Stored data entries:
☆ ☆ ☆ ☆ ☆

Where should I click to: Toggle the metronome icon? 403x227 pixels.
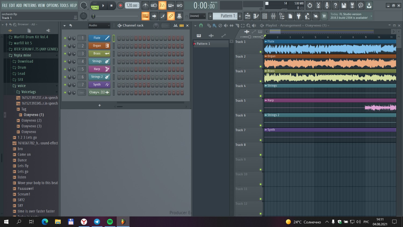[145, 5]
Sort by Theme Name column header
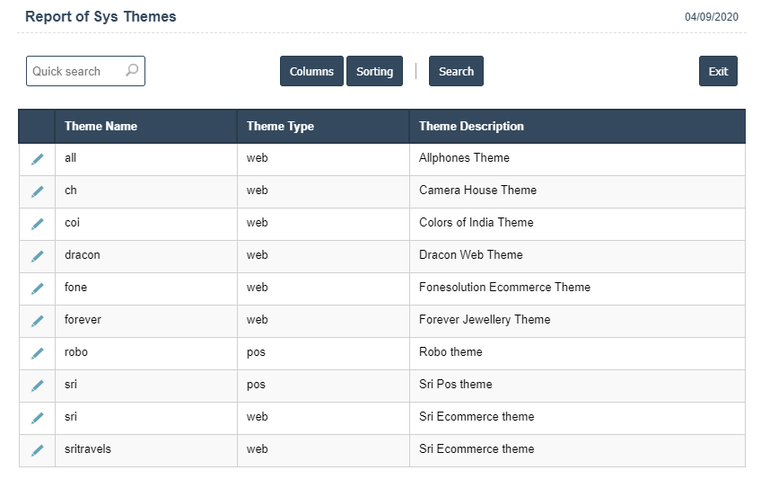Viewport: 761px width, 479px height. tap(101, 127)
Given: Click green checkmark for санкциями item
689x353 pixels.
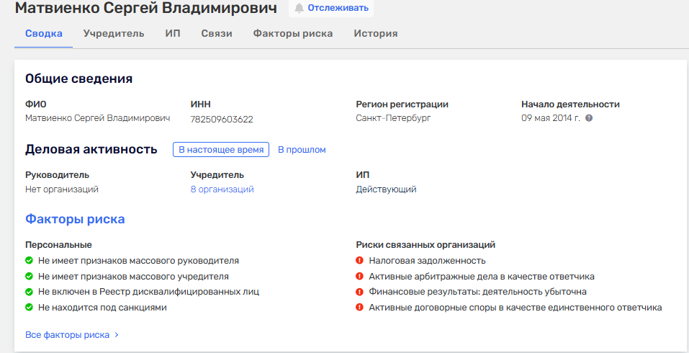Looking at the screenshot, I should pos(30,308).
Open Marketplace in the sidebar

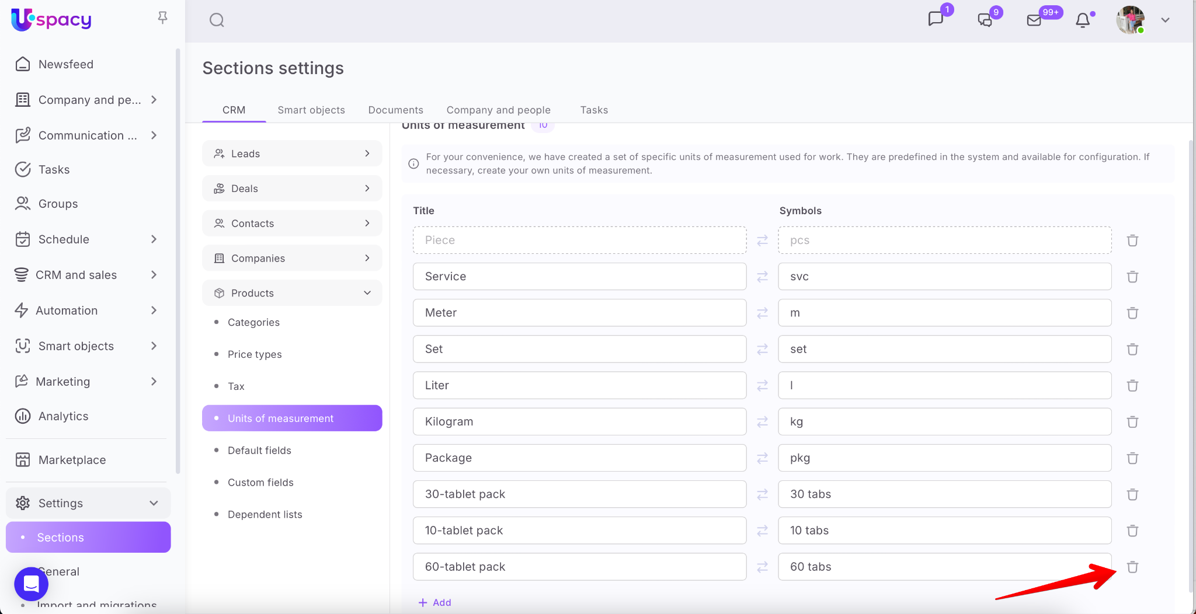pos(72,460)
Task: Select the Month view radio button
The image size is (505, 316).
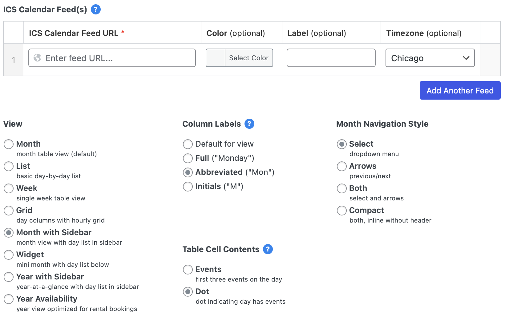Action: pyautogui.click(x=9, y=144)
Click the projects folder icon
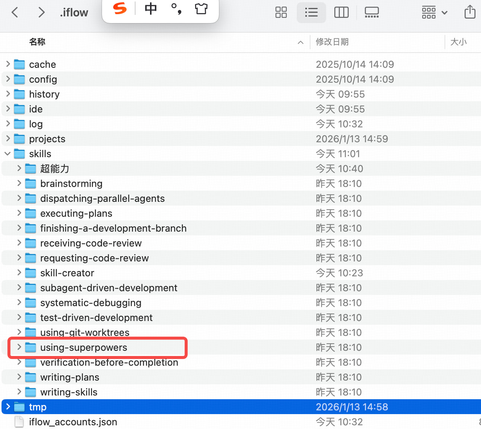 click(x=19, y=139)
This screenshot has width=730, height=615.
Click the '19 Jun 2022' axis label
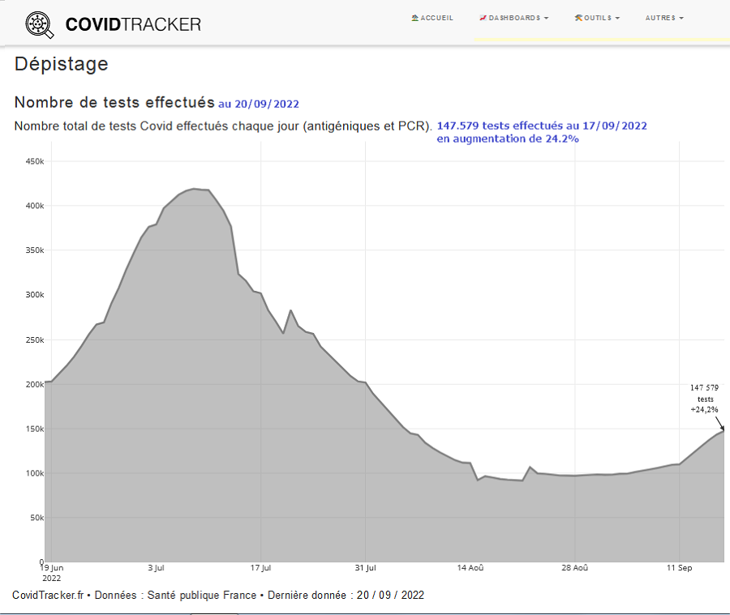(52, 573)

☆ ☆ ☆ ☆ ☆

REQUIRED WORK: Your answer should consist of the lines above between those holding "Sort by Theme Name column header" and "This screenshot has width=730, height=615.", inclusive, reproduced word for word and without pictures.

ANSWER SECTION:
Sort by Theme Name column header
Viewport: 761px width, 479px height. tap(101, 127)
Given: Click green checkmark for санкциями item
689x353 pixels.
Looking at the screenshot, I should pos(30,308).
Open Marketplace in the sidebar

pos(72,460)
Task: Select the Month view radio button
The image size is (505, 316).
Action: pyautogui.click(x=9, y=144)
Click the projects folder icon
 click(x=19, y=139)
This screenshot has width=730, height=615.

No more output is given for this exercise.